• [YOUR GOAL]: Pictures stay out of this copy, which runs from the first line of the material through the line containing "Click the cell with value 33.798".

• [PROVIDED ENTRIES]:
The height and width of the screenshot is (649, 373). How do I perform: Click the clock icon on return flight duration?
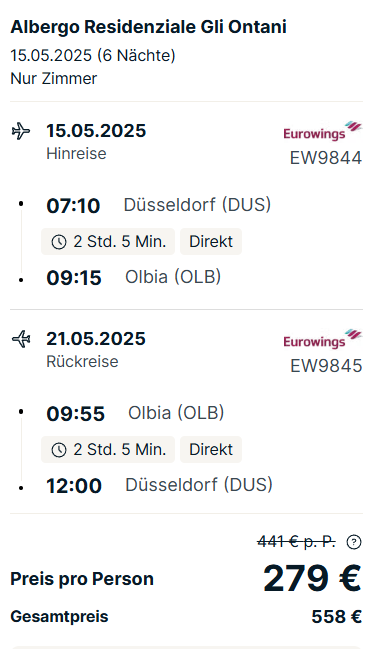(59, 449)
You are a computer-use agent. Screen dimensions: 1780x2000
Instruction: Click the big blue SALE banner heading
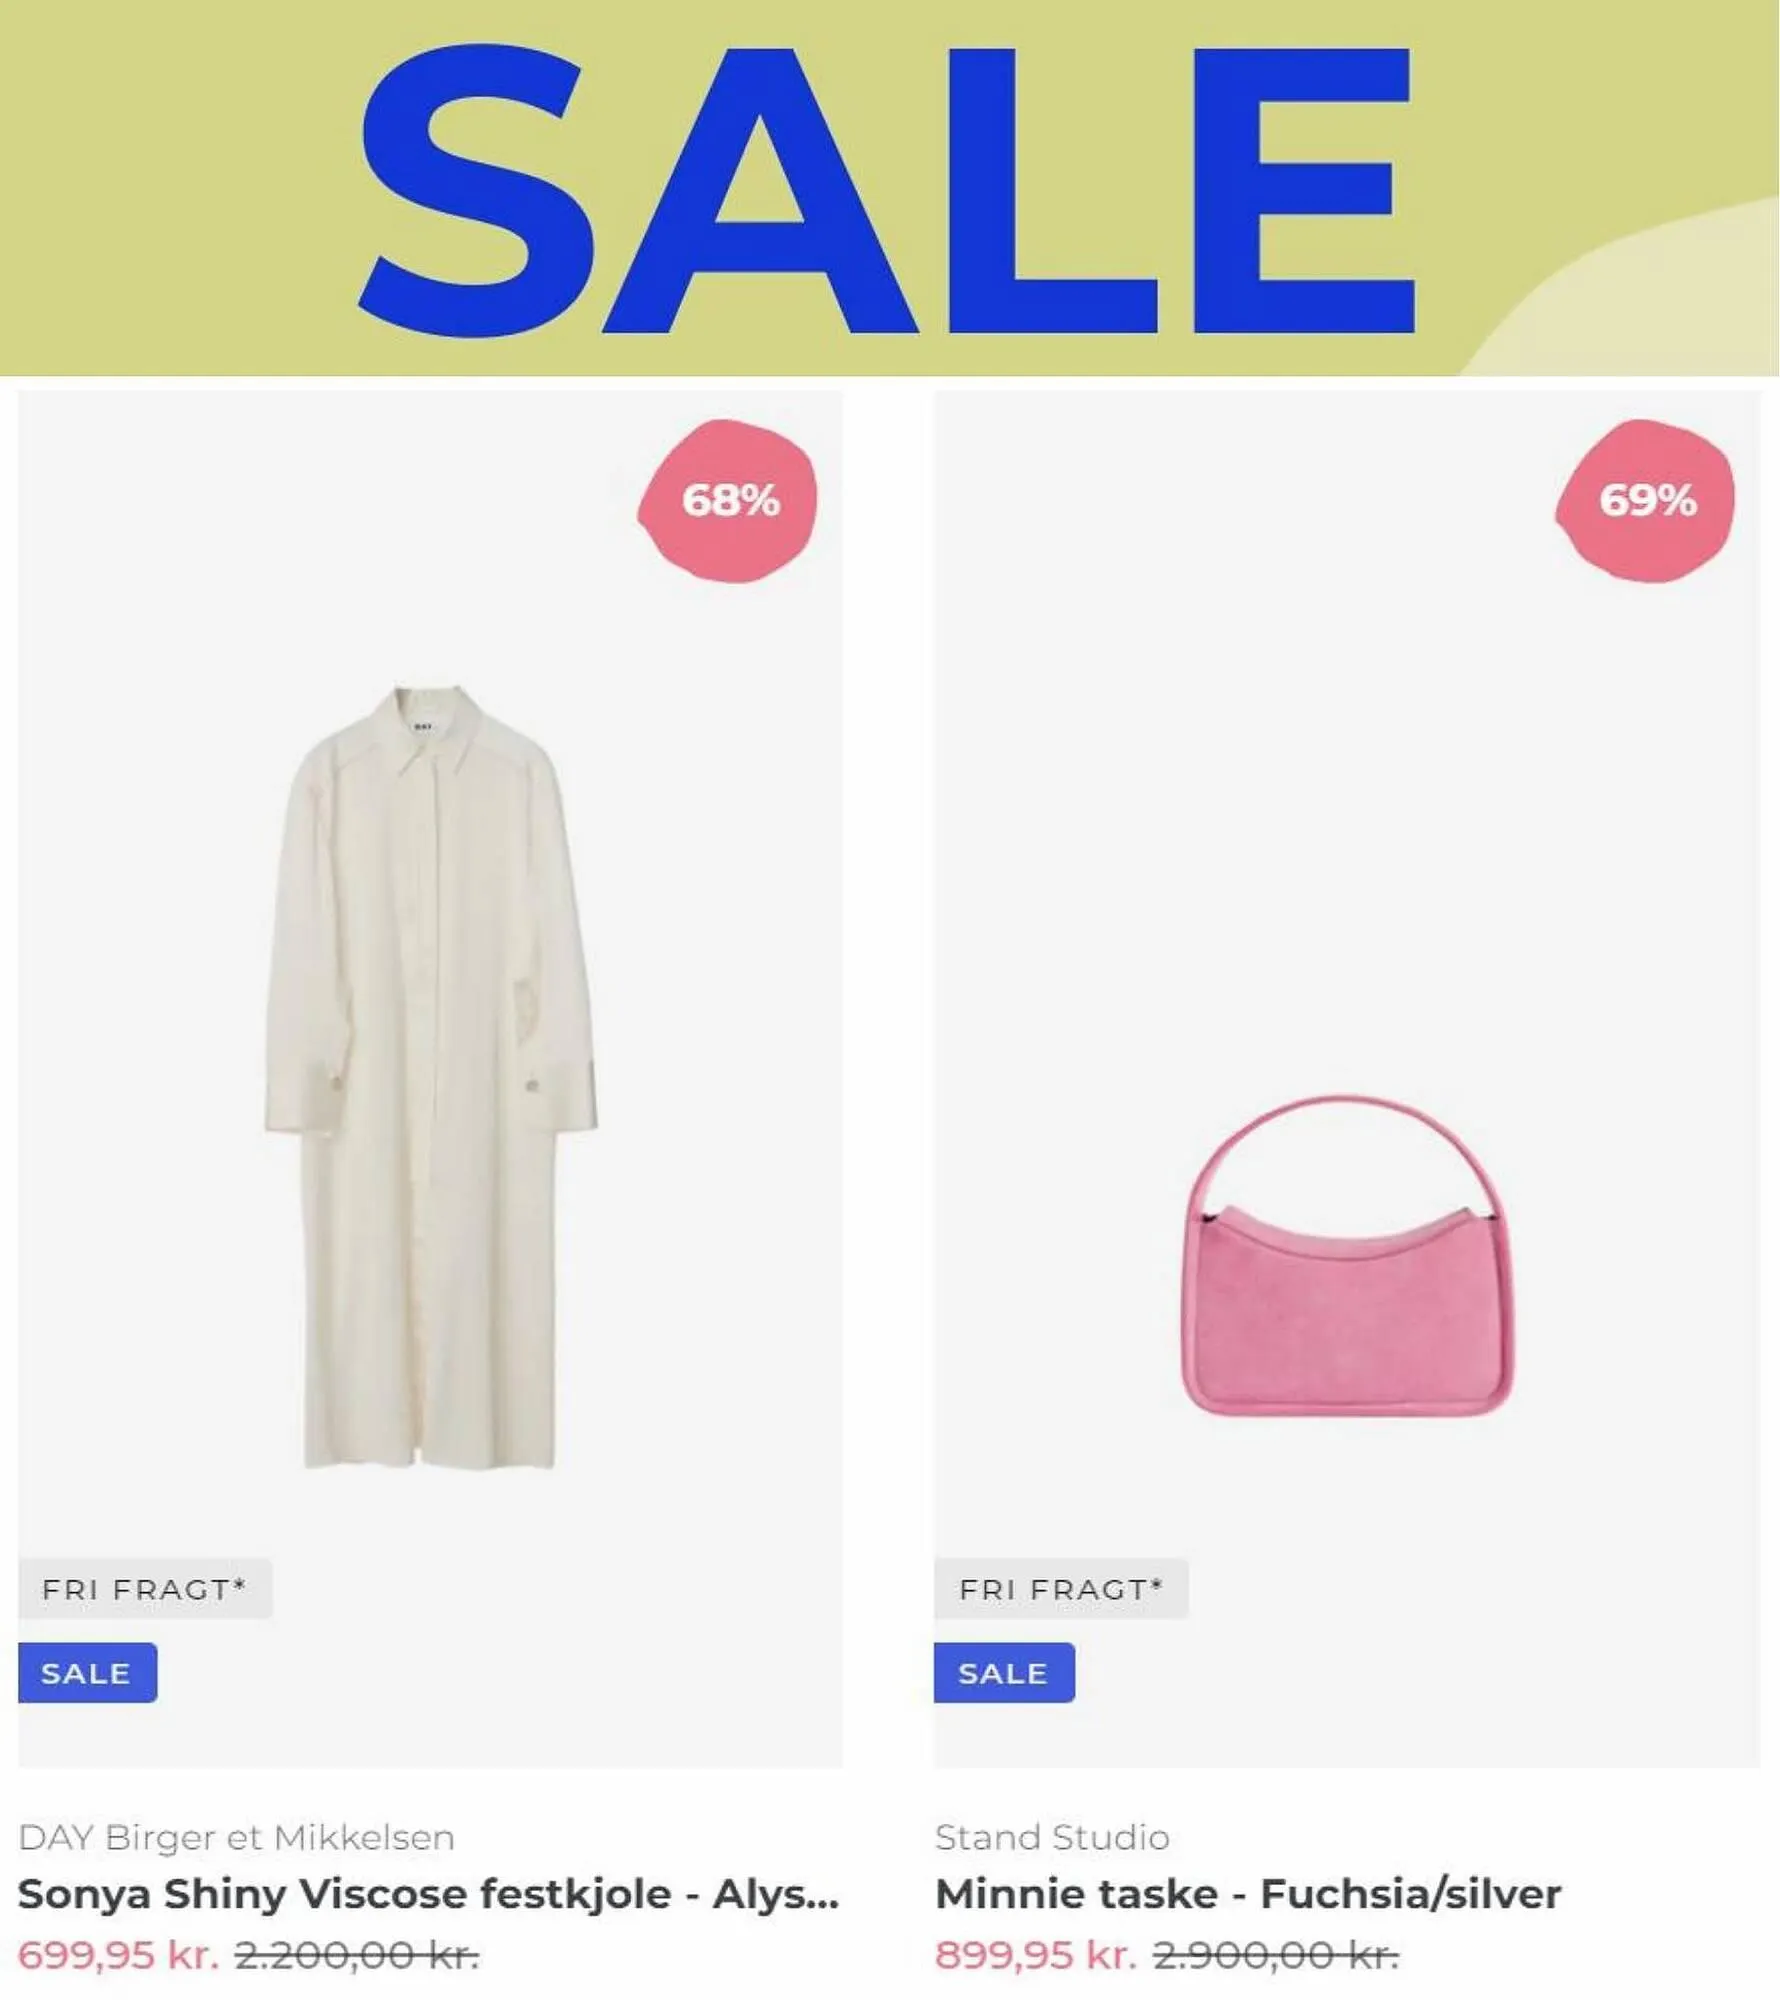pos(886,190)
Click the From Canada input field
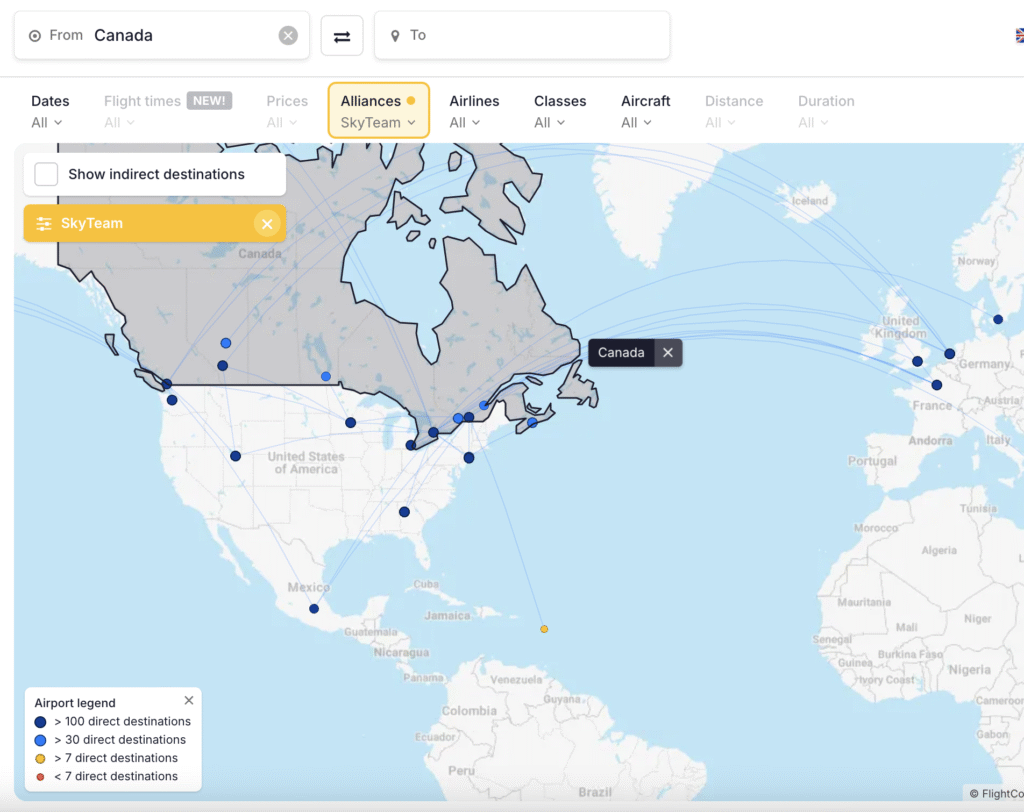Viewport: 1024px width, 812px height. (180, 36)
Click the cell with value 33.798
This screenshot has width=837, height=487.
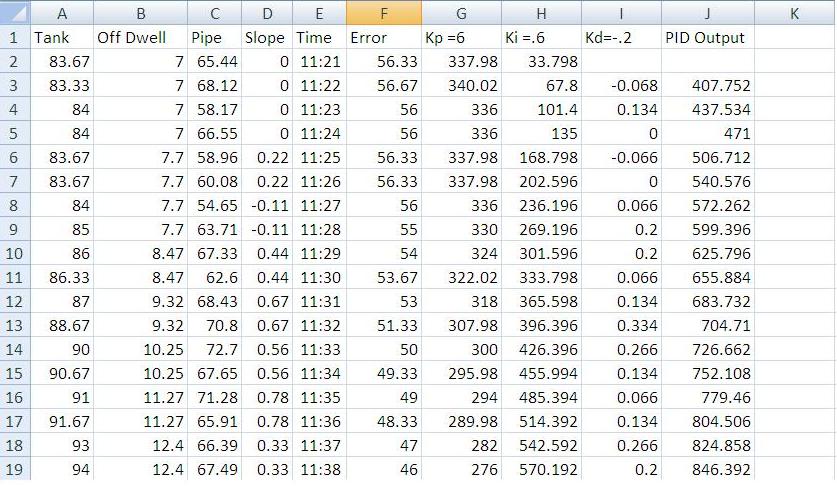coord(540,62)
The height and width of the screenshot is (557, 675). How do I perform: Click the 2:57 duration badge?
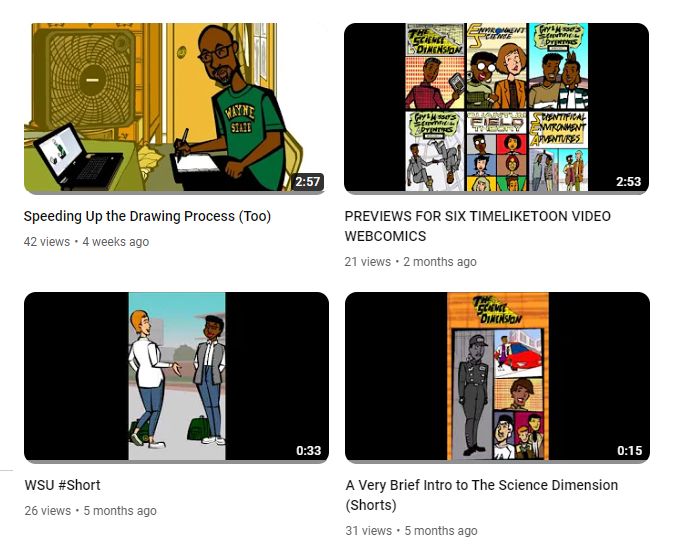pyautogui.click(x=307, y=181)
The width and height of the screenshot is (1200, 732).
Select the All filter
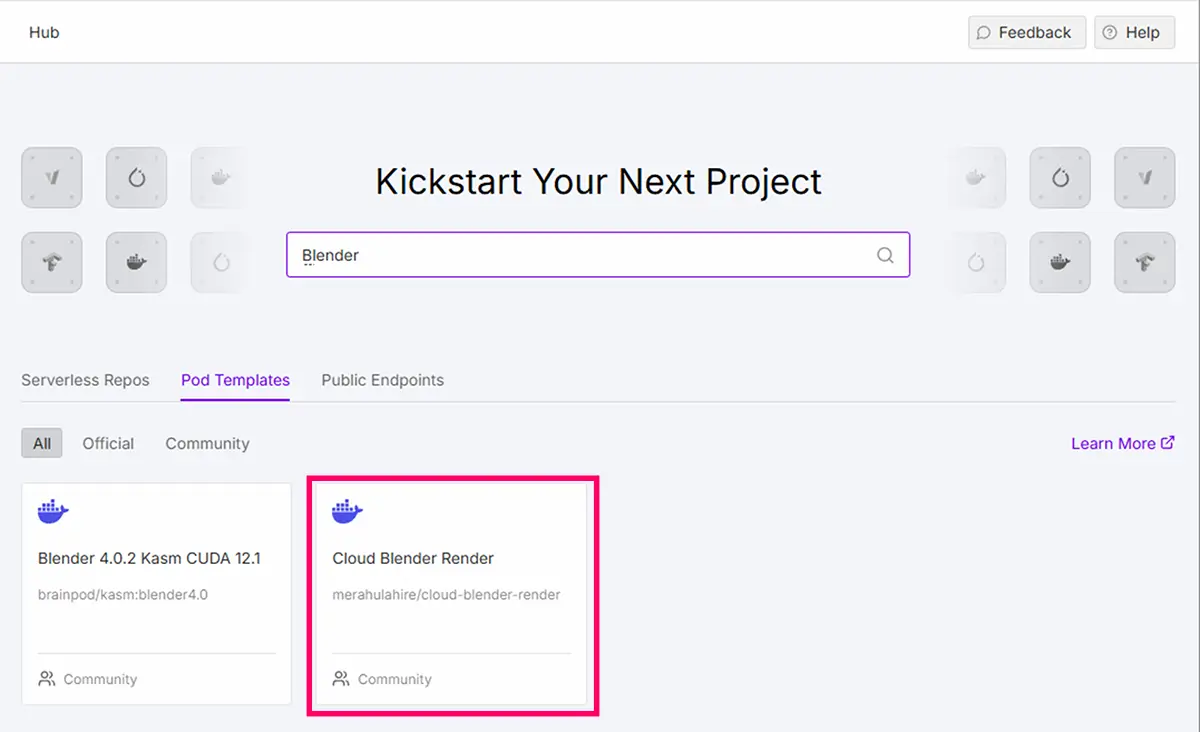point(42,443)
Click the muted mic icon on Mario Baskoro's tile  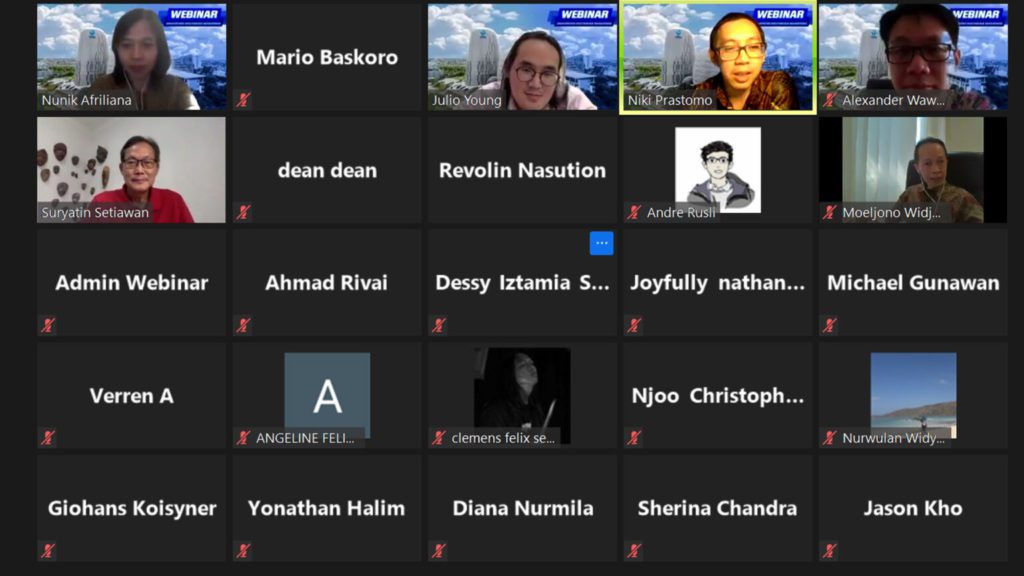pos(243,100)
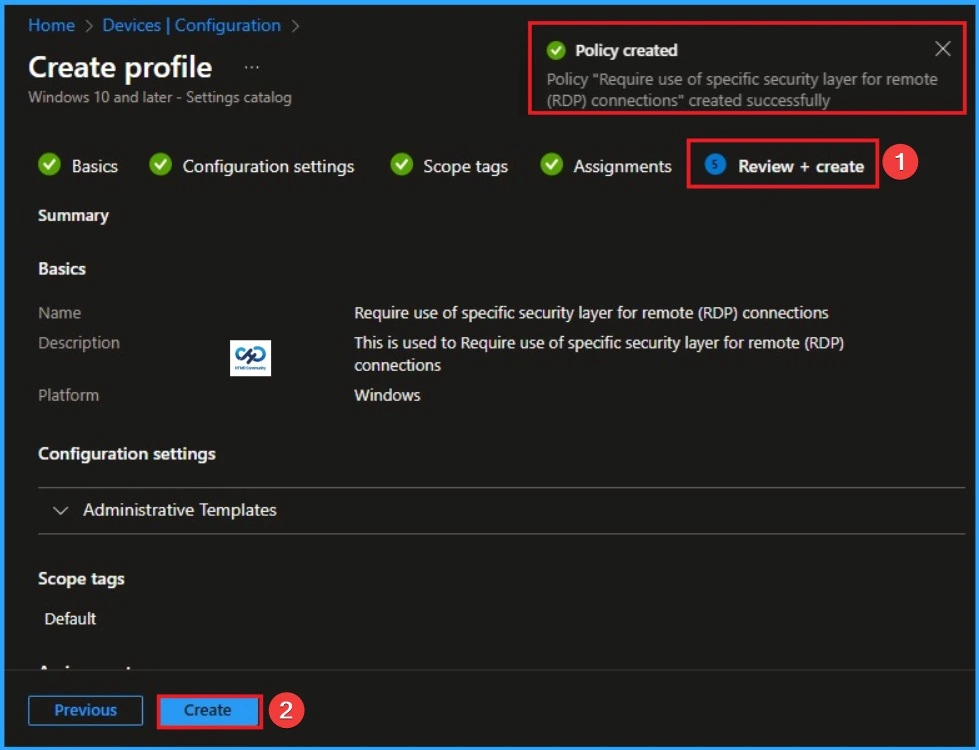Expand the Administrative Templates section
The image size is (979, 750).
point(61,510)
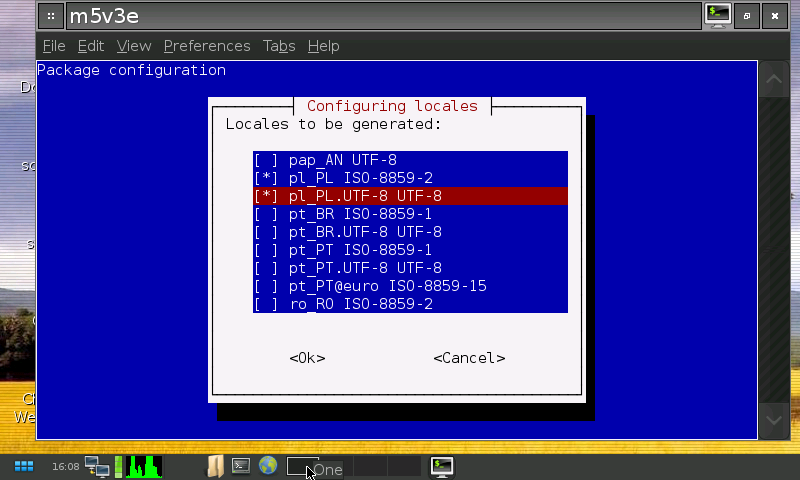Image resolution: width=800 pixels, height=480 pixels.
Task: Toggle the pl_PL.UTF-8 locale checkbox
Action: click(x=267, y=196)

• [RESPONSE AREA]:
The height and width of the screenshot is (649, 373). How do I perform: Click the clock icon on return flight duration?
(59, 449)
You are a computer-use agent. Screen dimensions: 1780x2000
Instruction: Click the big blue SALE banner heading
pos(886,190)
Click the From Canada input field
Viewport: 1024px width, 812px height. (180, 36)
Click the cell with value 33.798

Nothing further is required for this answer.